Trajectoires urbaines, leviers d’action et perspectives pour renforcer le patrimoine féminin
Les trajectoires sociales des femmes politiques croisent des réalités urbaines mouvantes. Qu’on parle de Paris, Lyon ou Lisbonne, les choix de quartier, les déplacements, les réseaux de soutien : tout pèse sur la capacité à acquérir un bien, à faire croître un patrimoine féminin. La sociologie urbaine éclaire ces évolutions : classe sociale, liens familiaux, opportunités de carrière se mêlent différemment selon les villes et les contextes, dessinant des parcours multiples.
Les recherches menées par les presses universitaires de Lyon et à l’université Laval (Québec) le confirment : les femmes qui parviennent à se constituer un patrimoine en ville suivent des itinéraires variés, souvent marqués par la nécessité d’articuler vie professionnelle, mobilité et réseau d’entraide.

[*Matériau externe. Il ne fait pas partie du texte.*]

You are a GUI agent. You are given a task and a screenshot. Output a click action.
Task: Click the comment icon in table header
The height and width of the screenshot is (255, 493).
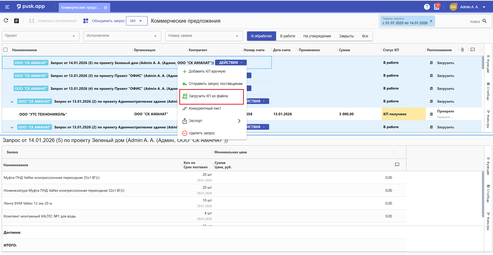473,50
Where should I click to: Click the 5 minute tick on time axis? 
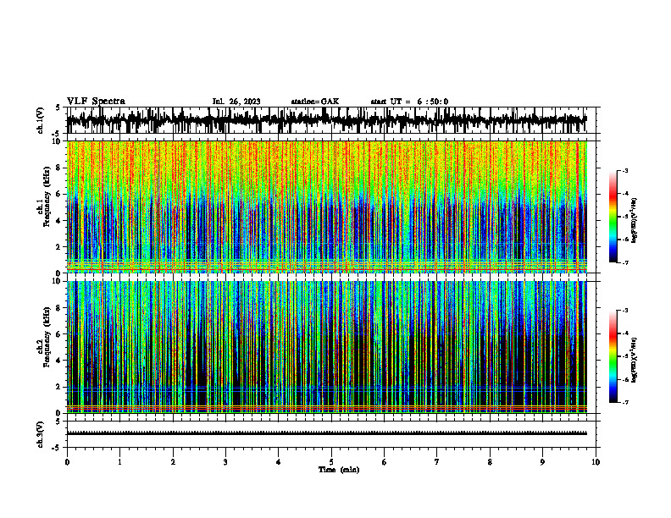[331, 462]
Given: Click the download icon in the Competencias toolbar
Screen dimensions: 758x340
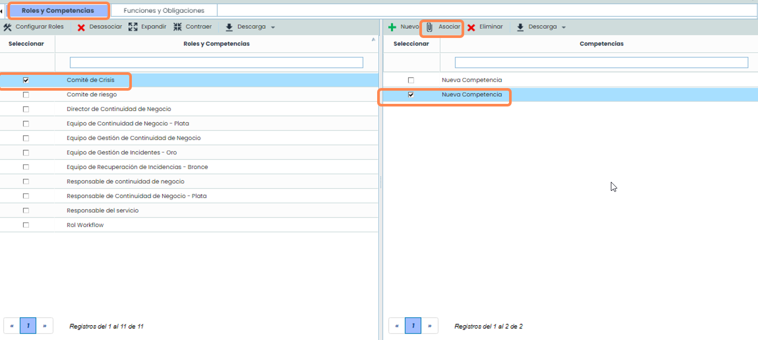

La transmission de certaines pratiques culturelles, broderie, cuisine, poésie orale, se fait largement par les femmes. Là, elles trouvent de véritables leviers d’émancipation. La broderie en Palestine ou le landay afghan, par exemple, montrent que ces traditions peuvent renforcer l’autonomie et l’identité, parfois même offrir une forme de sécurité économique.
Mais le tableau n’est pas sans contraste. La présence féminine dans les directions du secteur culturel demeure faible : 33 % de directrices au ministère de la Culture, 11 % dans le privé, alors que les écoles supérieures de culture comptent 61 % de femmes. L’ascenseur social ne fonctionne pas partout à la même vitesse.
Pour mieux saisir les défis à relever, voici les principaux leviers sur lesquels agir :
- Transmission culturelle : moyen de renforcer l’autonomie, de gagner en reconnaissance.
- Mixité : passage obligé vers une répartition plus juste des biens et des positions sociales.
- Perspectives : encourager l’évolution des mentalités, mettre en avant les réussites féminines, diversifier les chemins d’accès à la propriété.
Du côté des institutions, les lignes bougent, lentement. L’Union européenne, le Portugal ou le Québec multiplient les dispositifs pour ouvrir aux femmes l’accès aux ressources et à la propriété. Les déplacements résidentiels, les parcours professionnels et l’investissement dans la culture offrent des pistes concrètes pour reconfigurer la carte du patrimoine au féminin.
Demain, les clés du coffre-fort patrimonial pourraient bien changer de main, si les trajectoires féminines gagnent enfin la visibilité et la latitude qu’elles méritent.